---- DOCUMENT SECTION

A Bowdoin student working with Chakkalakal, Katie Randall, did extensive research which led to the house being designated as a site on the National Underground Railroad Network to Freedom in 2016.

“Dead Writers” came to life after Chakkalakal was on the Maine Public radio show “Maine Calling” about famous authors of the past. Chakkalakal mentioned to the show’s producer that she had been thinking about doing a podcast and was told to talk with Susan Tran, chief programming officer for Maine Public.

Tran said she liked the approach Chakkalakal wanted to take and encouraged her to make a pilot episode. Tran liked the pilot and told Chakkalakal that, if she and Clarke could fund and produce the series, Maine Public could find a home for it on radio and online.

“I loved their approach to stories about literature and history, connecting the past and the present. I felt it was something our audience would appreciate and get excited about,” said Tran.

Chakkalakal said she and Clarke have raised about $90,000 through donations – including from Bowdoin alumni – to cover costs of making the series. If this first season attracts attention and some corporate sponsors, the pair may make a second season of episodes, they said.

--------

### TASKS AND EXERCISES
(A) In the podcast article, what reason does Susan Tran give for backing the series? Answer in one to three sentences.
(B) Print word for word the part of the podcast article from "A Bowdoin student" up to and including "Freedom in 2016.".

---- EXCERPTED DATA

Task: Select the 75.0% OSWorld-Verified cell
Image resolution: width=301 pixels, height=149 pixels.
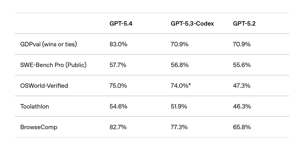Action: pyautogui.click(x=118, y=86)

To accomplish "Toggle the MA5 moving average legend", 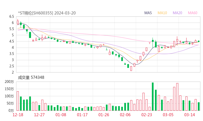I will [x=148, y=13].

--------
---- EXCERPTED DATA

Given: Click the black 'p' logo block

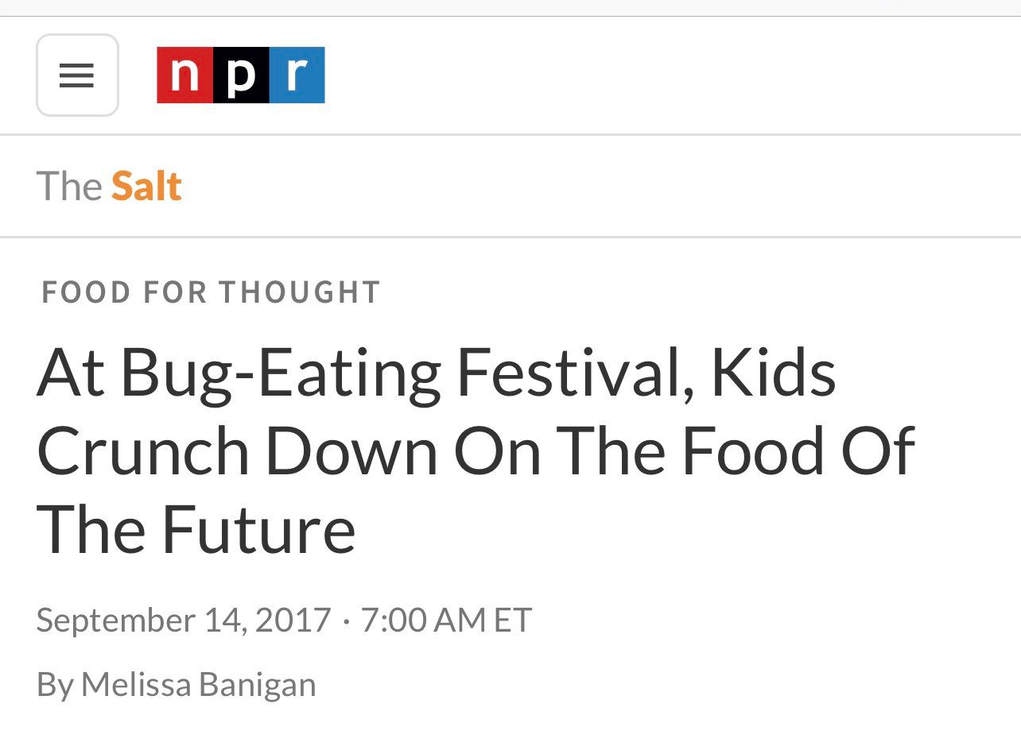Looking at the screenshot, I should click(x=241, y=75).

--------

### TASK-BY-TASK RESULTS
(A) Tran loved the pair's approach to stories about literature and history, which connects the past and the present. She felt Maine Public's audience would appreciate it and get excited about it.

(B)
A Bowdoin student working with Chakkalakal, Katie Randall, did extensive research which led to the house being designated as a site on the National Underground Railroad Network to Freedom in 2016.